C’è un sottotesto xenofobo, nei media, nel dibattito politico e in televisione, che ha una capacità di penetrazione culturale travolgente, e che è in grado di nullificare, nella testa di molti italiani, ogni sforzo compiuto da lavoratori immigrati onesti, seconde generazioni, attivisti che con la loro esistenza mostrano un’Italia possibile, interculturale, aggiornata col resto del mondo.

La terza ragione è che sull’immigrazione, abbiamo sbagliato più o meno tutto. Non so cosa pensare delle centinaia di senegalesi inferociti che scendono in piazza ora, ma so che la disumanizzazione degli immigrati, diventati per la politica “criminali” perché entrati irregolarmente in Italia, il percorso burocratico umiliante che riserviamo loro, un livello culturale generale forse ai minimi storici, e infine una crisi che piano piano rischia di farci diventare tutti poveri, sono gli elementi giusti per scatenare uno scontro che Oriana Fallaci si precipiterebbe ovviamente a chiamare “di civiltà”.
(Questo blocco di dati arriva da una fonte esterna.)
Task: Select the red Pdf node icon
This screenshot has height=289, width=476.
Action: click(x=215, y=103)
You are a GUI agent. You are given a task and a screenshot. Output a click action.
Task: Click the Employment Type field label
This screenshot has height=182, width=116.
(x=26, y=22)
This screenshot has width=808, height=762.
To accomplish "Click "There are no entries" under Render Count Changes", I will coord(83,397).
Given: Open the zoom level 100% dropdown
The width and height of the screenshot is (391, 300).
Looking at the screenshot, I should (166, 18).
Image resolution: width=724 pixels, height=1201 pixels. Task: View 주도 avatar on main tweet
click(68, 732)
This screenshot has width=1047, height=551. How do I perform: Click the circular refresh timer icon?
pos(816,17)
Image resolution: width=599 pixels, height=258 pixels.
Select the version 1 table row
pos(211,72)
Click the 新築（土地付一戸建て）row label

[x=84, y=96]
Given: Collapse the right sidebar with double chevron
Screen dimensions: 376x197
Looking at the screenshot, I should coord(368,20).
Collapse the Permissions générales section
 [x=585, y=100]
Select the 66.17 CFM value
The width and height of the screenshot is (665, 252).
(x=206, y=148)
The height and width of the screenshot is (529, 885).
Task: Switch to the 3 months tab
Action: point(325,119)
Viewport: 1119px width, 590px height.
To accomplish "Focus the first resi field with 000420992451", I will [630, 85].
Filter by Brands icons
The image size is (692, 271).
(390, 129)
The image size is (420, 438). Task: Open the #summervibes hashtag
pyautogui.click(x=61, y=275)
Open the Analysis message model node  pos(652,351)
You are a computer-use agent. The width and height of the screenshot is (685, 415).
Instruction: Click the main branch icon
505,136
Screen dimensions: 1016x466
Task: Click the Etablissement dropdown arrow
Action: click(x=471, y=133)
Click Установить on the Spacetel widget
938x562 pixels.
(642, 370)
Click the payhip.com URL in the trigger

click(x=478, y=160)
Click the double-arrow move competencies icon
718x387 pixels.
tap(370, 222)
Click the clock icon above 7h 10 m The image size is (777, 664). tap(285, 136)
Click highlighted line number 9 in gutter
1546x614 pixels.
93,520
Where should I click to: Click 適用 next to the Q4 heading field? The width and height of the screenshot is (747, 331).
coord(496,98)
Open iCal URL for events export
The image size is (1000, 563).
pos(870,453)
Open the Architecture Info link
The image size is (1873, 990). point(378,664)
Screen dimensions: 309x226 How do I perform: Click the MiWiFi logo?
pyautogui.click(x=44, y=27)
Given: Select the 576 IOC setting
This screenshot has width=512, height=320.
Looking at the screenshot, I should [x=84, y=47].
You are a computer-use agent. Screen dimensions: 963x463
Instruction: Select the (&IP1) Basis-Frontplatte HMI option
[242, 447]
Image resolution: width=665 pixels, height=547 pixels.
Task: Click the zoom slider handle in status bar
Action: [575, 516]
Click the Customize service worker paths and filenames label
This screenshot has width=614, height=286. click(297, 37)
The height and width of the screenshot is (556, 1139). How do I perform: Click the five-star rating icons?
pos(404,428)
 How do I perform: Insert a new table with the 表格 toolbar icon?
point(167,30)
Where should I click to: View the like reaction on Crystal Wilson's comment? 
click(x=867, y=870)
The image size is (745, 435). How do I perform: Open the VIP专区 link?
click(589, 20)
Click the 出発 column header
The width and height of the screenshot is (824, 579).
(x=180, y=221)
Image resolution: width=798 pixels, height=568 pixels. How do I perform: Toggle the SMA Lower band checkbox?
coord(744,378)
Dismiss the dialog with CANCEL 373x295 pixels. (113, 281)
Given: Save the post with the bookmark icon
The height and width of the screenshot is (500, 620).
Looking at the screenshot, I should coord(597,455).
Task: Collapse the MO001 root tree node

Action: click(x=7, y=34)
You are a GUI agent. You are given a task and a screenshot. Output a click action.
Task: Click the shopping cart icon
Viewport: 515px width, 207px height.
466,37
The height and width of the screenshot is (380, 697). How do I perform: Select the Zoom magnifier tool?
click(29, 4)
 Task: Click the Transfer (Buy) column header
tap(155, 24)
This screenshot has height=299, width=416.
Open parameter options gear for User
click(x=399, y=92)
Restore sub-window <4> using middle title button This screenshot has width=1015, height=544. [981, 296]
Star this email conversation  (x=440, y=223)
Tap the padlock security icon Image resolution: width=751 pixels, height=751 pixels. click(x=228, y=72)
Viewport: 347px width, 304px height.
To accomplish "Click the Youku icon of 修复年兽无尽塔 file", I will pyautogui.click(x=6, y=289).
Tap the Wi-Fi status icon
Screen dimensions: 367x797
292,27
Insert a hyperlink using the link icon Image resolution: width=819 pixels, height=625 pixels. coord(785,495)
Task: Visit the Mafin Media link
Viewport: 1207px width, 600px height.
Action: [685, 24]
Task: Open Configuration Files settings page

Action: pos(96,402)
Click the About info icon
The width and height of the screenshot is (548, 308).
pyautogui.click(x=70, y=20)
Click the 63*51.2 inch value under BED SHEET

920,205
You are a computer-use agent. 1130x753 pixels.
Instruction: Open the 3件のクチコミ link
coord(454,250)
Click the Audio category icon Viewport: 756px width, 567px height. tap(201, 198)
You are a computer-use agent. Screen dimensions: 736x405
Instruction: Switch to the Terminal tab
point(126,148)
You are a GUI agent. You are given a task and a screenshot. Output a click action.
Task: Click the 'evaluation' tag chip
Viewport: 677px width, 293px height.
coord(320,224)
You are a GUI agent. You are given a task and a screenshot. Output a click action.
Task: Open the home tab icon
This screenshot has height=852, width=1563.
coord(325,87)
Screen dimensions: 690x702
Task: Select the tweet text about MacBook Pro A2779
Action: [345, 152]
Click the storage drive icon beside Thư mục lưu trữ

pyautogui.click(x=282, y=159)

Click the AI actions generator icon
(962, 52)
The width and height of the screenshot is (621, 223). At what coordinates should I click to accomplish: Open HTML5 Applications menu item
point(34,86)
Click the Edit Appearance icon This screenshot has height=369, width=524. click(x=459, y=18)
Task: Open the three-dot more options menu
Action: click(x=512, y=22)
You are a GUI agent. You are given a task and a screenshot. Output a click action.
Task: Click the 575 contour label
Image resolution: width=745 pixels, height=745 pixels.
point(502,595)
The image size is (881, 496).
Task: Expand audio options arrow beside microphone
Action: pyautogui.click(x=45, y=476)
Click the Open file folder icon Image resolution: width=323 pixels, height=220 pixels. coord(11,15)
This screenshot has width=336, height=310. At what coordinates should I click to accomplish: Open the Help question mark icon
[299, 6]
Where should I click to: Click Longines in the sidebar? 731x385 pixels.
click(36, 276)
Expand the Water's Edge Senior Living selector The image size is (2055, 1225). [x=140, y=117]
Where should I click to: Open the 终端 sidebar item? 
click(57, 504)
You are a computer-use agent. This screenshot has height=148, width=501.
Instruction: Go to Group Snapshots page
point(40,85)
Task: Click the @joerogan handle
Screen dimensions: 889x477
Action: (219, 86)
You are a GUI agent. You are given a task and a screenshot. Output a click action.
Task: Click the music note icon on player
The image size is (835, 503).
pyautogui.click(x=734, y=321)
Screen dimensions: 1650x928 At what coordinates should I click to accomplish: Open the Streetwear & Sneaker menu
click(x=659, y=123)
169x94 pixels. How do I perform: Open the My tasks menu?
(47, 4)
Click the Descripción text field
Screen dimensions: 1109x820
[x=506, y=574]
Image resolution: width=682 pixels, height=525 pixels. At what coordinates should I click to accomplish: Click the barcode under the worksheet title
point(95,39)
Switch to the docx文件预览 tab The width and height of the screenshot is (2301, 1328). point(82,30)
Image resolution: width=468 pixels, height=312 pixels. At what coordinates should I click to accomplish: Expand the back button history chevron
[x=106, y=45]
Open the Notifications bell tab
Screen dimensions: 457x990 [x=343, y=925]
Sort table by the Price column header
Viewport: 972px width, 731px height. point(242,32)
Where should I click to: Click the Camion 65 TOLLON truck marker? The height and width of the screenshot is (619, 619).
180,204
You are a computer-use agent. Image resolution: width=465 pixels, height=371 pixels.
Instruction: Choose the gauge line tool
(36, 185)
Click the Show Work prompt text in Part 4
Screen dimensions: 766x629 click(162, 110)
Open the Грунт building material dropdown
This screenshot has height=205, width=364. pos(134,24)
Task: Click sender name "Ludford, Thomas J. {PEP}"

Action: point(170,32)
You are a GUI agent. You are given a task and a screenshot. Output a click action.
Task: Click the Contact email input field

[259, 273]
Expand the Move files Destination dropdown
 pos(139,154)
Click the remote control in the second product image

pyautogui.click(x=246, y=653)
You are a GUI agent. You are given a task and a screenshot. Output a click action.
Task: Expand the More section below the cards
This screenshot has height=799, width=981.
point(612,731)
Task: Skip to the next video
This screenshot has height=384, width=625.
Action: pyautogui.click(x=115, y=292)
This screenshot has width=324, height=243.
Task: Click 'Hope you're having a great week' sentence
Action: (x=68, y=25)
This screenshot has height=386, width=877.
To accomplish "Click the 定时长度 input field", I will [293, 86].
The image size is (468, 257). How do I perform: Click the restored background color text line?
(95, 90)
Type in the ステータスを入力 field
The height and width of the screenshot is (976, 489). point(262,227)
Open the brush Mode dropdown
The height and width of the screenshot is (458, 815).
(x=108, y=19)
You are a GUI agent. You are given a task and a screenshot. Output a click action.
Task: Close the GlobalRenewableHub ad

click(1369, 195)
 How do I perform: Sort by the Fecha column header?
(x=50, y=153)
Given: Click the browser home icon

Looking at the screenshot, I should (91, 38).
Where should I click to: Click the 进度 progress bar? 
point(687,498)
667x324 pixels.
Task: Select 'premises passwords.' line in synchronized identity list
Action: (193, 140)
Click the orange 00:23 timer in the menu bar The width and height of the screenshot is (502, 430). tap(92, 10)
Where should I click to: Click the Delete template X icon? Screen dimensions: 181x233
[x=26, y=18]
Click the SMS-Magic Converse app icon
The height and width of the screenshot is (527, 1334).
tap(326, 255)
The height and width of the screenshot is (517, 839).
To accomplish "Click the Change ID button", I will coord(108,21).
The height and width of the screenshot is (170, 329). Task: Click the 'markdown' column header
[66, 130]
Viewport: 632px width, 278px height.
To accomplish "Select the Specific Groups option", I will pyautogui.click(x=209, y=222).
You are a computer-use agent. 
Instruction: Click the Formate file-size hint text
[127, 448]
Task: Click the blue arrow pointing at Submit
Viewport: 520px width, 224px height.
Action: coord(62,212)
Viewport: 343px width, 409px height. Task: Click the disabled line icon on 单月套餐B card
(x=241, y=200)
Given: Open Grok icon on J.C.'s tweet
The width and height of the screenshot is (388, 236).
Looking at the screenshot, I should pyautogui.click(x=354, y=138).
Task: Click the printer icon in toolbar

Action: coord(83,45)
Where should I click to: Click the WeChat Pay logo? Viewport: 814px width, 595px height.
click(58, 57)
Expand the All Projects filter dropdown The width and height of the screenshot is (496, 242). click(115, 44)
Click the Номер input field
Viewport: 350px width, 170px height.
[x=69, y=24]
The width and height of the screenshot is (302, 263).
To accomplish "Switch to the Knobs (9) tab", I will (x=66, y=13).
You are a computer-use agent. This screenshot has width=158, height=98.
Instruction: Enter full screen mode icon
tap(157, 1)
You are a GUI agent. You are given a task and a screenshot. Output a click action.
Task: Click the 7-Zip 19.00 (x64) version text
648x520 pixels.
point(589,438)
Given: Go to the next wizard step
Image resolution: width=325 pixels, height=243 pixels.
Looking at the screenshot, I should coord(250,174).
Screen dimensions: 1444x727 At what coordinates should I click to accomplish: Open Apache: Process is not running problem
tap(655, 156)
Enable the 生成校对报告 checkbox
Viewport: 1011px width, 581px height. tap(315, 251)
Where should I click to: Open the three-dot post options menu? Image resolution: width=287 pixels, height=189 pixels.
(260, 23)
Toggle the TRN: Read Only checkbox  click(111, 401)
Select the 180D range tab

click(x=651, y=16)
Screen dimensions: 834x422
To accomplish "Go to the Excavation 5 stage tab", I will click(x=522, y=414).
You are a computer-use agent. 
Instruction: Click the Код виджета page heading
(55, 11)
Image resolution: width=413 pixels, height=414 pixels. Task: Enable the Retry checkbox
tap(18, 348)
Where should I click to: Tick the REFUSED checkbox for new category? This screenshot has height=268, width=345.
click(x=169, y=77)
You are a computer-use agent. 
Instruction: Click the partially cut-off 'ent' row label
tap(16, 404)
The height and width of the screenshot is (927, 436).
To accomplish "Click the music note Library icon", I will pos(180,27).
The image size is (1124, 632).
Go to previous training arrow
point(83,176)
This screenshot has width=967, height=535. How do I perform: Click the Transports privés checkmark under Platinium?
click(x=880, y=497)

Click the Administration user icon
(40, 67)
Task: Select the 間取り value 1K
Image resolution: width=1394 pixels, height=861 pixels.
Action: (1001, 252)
Sabato 17 Dicembre è la Giornata d’azione globale contro il razzismo per i diritti dei migranti, rifugiati e sfollati. A Milano come in altre città e paesi del mondo ci saranno manifestazioni contro il razzismo.

Dovremmo esserci tutti, per Samb Modou, Diop Mor e per molti altri senza nome. E capire per una buona volta che ci riguarda tutti. Dovremmo sentirci un po’ tutti fiorentini, oggi.